Hildegard Esslinger: Linien 1 | Ausstellung im Bellevue-Saal Wiesbaden

Hildegard Esslinger: Linien 1

Linien

18. Januar bis 28. Januar 2001
Hildegard Esslinger, Stuttgart | 
Zeichnung, Installation

Kunst liegt auf der Straße. Was andere mit Füßen treten, wird bei Hildegard Esslinger Teil ihrer poetischen kleinen Bilder: Markierungsstreifen, Gullydeckel, Pfützen, Öllachen und Papierfetzen holt die Stuttgarter Malerin mit zartem und völlig unkonstruktivem Kreidestrich aus der Bedeutungslosigkeit. „Linien“ heißt die aktuelle Ausstellung der 62-jährigen Malerin im Bellevue-Saal.

Die gebürtige Danzigerin, die erst 41-jährig mit einem Malerei-Studium an der Stuttgarter Akademie begann, zeichnet auf Asphalt. Da machen drei wackelige Dreiecke ein konkretes Stück Zebrastreifen zu einem geheimnisvollen Zeichen, windet sich ein Linienpaar in Ohrformum ein weggeworfenes Papiertaschentuch, wiederholt der amöbenhaft amorphe Kringel die Form einer Lache. Dem Vorhandenen fügt Esslinger zerbrechliche Strichlein hinzu, die sich hier und da auch mal zur kleinen geometrischen Fläche verdichten. Bei aller Feinheit haben die Linien doch so viel Kraft, dass sie Bedeutungs- und Nutzlosem die Zufälligkeit nehmen und neue Gestalt geben können.
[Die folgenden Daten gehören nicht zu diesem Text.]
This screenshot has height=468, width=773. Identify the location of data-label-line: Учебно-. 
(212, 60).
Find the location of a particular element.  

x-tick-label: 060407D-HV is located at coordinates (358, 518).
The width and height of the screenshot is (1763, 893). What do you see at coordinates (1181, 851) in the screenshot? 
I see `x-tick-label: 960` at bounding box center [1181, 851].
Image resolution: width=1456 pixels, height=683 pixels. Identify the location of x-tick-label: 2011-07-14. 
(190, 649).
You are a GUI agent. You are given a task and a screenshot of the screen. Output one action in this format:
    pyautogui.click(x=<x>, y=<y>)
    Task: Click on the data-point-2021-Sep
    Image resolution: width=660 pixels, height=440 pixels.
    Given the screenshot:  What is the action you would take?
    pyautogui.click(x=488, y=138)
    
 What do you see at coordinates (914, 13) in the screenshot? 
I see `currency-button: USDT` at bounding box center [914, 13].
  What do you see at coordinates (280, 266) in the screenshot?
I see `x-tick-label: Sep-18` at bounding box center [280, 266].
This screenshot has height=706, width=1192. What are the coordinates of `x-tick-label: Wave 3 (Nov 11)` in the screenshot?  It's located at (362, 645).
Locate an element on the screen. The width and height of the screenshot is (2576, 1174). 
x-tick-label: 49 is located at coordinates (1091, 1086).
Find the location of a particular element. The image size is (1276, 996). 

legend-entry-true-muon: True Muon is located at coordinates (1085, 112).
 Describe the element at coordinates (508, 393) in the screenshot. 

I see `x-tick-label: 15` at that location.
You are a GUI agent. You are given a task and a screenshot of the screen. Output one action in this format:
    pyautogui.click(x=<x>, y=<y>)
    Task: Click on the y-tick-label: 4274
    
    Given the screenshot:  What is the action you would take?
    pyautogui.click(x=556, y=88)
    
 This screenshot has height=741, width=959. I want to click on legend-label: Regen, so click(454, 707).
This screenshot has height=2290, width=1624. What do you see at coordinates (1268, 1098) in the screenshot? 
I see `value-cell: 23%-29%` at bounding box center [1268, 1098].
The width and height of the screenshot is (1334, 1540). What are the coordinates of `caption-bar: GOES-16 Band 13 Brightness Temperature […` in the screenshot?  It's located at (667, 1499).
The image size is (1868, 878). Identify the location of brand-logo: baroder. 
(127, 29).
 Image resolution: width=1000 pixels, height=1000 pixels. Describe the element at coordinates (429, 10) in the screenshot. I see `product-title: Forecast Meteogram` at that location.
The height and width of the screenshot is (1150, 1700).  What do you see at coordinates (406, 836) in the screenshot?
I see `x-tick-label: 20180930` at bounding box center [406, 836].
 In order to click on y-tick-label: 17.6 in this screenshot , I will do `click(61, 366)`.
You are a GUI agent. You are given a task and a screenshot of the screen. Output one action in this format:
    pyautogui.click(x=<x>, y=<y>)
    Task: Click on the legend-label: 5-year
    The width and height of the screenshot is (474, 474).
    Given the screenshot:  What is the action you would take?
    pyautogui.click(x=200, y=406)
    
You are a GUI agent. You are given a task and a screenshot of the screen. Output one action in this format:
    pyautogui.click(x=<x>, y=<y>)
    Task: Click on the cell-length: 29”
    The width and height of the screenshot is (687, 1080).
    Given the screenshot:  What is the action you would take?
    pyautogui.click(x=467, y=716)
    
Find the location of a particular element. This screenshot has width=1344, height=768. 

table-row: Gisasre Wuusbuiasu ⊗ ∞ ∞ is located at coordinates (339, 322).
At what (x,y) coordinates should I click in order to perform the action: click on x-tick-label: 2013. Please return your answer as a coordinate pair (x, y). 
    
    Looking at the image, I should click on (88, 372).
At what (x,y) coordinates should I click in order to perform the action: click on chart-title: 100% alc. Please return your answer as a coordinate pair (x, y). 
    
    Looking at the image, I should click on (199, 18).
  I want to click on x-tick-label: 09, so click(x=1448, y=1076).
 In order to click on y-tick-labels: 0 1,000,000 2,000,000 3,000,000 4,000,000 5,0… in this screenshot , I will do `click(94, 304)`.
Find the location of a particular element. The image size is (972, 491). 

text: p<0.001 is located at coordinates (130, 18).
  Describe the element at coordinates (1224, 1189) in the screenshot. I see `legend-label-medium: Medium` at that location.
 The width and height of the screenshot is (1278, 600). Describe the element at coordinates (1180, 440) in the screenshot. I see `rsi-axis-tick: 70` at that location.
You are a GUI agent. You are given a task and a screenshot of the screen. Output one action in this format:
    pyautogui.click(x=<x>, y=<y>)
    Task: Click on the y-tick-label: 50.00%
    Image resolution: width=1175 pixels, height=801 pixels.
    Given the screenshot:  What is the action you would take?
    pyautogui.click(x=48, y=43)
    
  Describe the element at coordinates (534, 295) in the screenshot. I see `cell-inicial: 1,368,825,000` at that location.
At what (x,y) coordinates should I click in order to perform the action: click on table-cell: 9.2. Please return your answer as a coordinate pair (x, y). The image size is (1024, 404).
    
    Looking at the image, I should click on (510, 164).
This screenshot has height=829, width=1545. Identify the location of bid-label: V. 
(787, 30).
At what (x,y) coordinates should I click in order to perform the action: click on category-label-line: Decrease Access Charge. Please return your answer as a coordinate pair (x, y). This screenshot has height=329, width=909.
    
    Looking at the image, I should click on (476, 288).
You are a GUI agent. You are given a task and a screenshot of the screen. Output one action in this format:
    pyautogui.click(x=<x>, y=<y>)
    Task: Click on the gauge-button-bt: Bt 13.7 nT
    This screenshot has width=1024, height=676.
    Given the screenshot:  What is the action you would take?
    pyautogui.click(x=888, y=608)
Esslingers Objets trouvés hängen natürlich nicht in natura an den Wänden des Bellevue-Saals, sondern in Form von knapp Din-A4 großen Fotos. Was die Bilder noch lange nicht zur Foto-Kunst macht. Die Kamera dient allein zur Bewahrung des Vergänglichen. Neuen Wert erhält auf diese Weise auch der Bilduntergrund: Esslinger zeigt, dass Asphalt überraschend viele Farben haben und dunkeltaubenblau, anthrazit oder braun-bunt-gesprenkelt schimmern kann. Außerdem gibt die körnige Beschaffenheit den zweidimensionalen Kompositionen Struktur und Tiefe.

Es sind im Bellevue-Saal noch zwei weitere Werkgruppen von Hildegard Esslinger ausgestellt. Ganze Linienbündel strömen über das japanpapierne Eierschalenweiß von zehn Folianten und geben ihre Verwandtschaft mit den Asphaltzeichnungen deutlich zu erkennen. Gar nicht so wesensfremd, wie sie zunächst scheinen, sind die leuchtend farbigen Ölbilder. Auch sie thematisieren die Linie, die in die Fläche dringt, sie durchschneidet oder umgibt. Fern jeglicher Strömung und von größter Eigen-Art gefallen am meisten aber die kleinen poetischen Kreidebilder.